After that, he got up, walked back up the hill and proceeded to vomit all over the snow. Viola had no idea where he was. His friends called an ambulance and he woke up the following morning in a hospital. He had lost an entire day of memory, but he was strangely unafraid. “I would still go sledding with my kids and stuff when I get older,” he said.

2. Playing football

Students do it, too, except they do it without pads. Students don’t have the athleticism of student-athletes, but they like to think they do.

Pickup tackle football is the most dangerous and it’s not uncommon on public campus fields. It can get physical. The talent of the players may be minimal or non-existent, but that doesn’t diminish the fun of the game and the desire to win.

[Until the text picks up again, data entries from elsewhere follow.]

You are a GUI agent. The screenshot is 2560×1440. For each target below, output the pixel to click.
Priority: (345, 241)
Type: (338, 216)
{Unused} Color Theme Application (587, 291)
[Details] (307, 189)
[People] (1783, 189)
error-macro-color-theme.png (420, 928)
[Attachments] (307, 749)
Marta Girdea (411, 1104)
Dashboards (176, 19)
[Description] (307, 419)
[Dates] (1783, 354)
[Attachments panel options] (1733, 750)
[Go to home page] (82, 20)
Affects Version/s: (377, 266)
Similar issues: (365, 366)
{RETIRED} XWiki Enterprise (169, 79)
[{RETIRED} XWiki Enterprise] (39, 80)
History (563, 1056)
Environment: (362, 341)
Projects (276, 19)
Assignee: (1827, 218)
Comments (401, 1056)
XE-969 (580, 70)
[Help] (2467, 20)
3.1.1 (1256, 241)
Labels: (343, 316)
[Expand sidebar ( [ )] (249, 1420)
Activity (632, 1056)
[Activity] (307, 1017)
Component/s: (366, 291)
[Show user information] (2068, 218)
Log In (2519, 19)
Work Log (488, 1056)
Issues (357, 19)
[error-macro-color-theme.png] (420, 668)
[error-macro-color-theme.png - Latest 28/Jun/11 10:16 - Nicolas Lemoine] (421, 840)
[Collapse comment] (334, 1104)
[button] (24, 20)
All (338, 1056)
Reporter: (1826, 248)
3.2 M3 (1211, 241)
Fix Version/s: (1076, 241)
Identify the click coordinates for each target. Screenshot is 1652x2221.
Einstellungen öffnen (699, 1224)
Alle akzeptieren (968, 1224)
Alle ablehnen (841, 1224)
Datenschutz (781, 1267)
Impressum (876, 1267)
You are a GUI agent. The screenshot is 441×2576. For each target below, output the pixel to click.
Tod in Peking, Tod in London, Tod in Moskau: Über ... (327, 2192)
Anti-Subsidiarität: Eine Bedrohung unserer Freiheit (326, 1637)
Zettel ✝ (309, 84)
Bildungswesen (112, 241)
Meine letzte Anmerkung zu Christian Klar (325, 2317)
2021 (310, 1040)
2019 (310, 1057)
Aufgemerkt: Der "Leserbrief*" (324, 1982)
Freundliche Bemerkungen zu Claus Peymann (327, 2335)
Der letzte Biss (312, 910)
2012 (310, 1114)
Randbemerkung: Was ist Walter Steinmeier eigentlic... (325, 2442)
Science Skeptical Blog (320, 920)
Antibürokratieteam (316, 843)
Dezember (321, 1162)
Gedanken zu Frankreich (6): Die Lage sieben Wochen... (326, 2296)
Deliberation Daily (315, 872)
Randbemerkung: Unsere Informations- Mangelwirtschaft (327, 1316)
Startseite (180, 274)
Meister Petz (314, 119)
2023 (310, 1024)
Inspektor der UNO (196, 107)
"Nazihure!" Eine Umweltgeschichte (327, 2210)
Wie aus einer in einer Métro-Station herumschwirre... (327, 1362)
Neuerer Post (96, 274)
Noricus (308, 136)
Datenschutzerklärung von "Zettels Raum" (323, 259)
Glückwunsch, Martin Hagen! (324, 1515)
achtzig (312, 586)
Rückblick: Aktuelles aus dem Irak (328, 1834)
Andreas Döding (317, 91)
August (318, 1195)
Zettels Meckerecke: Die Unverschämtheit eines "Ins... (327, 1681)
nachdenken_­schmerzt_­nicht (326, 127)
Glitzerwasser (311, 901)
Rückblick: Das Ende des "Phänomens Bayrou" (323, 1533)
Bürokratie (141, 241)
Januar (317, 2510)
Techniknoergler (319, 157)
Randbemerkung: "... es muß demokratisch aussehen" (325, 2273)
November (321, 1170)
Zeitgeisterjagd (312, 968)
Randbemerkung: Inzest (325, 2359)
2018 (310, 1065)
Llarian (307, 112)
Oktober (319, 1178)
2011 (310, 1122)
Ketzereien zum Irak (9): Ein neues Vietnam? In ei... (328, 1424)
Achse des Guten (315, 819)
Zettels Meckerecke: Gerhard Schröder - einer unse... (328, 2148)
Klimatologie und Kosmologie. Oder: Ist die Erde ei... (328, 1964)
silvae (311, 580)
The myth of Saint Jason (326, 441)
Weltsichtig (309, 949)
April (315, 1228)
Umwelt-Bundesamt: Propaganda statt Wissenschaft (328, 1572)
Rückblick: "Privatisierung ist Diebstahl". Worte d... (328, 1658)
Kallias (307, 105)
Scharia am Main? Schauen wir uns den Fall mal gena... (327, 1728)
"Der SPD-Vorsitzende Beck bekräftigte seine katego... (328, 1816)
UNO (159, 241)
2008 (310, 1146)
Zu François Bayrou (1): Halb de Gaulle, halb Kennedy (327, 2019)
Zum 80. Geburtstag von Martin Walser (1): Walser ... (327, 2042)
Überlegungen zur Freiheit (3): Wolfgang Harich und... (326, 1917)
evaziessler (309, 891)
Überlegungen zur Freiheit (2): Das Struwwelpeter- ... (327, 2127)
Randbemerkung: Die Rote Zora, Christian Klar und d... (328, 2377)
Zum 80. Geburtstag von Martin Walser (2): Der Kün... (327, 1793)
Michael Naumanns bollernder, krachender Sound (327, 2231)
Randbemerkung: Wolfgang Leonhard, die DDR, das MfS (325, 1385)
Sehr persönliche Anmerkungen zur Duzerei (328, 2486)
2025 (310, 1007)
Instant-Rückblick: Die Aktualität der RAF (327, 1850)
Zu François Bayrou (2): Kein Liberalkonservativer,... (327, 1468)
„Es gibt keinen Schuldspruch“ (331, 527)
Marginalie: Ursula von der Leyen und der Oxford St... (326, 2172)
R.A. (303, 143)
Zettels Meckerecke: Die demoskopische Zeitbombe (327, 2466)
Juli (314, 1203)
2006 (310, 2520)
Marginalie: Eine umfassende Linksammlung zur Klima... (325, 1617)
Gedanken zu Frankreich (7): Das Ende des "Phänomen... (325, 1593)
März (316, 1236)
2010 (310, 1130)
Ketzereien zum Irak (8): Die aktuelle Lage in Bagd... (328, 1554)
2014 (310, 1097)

Concussions can occur through head-to-head collisions and from backlash of the head hitting ground.

3. Icy intoxication

In many northern schools, the weather in the winter can be erratic. The one constant is ice, which spreads faster at night when it’s colder. Many campuses are too large to salt immediately, so the ice often coats the sidewalks for hours.

College students go out at night and some may walk around drunk. Some of the women are wearing high heels, which prove precarious even in the warmest conditions. Put all these factors together and they exponentially raise the probability of a head injury.

Most of the time, it’s a harmless spill: A friend slips and falls to the ground, but they laugh it off with nothing worse than a small bruise. But the next tumble could be more serious to the drunken individual whose head is already spinning out of control.

4. Reckless travel

Some college students have cars. A few drive them without seat belts as if they are on a highway in the middle of Montana rather than a crowded road in the middle of campus.

Others ride bikes or skateboards without helmets, which isn’t a huge safety risk. However, it is when they impetuously weave through moving traffic and pedestrians on their way to point B.

This breach in sidewalk etiquette equally applies to walkers, whose incessant texting often results in a missed curb or bump. Any of the above could cause a head injury.

5. Little things

Don’t smash a bottle/can on your head. Don’t pick a fight with someone who lightly brushes up against you. Don’t enter and exit buildings through windows, especially if they are on the second floor or higher.

Don’t jolt awake on the bottom half of a bunk bed. Don’t run down steep slopes. Close the cabinet doors in your kitchen. Test the range of motion in your shower. Use a bathmat in the bathroom. Respect stairs.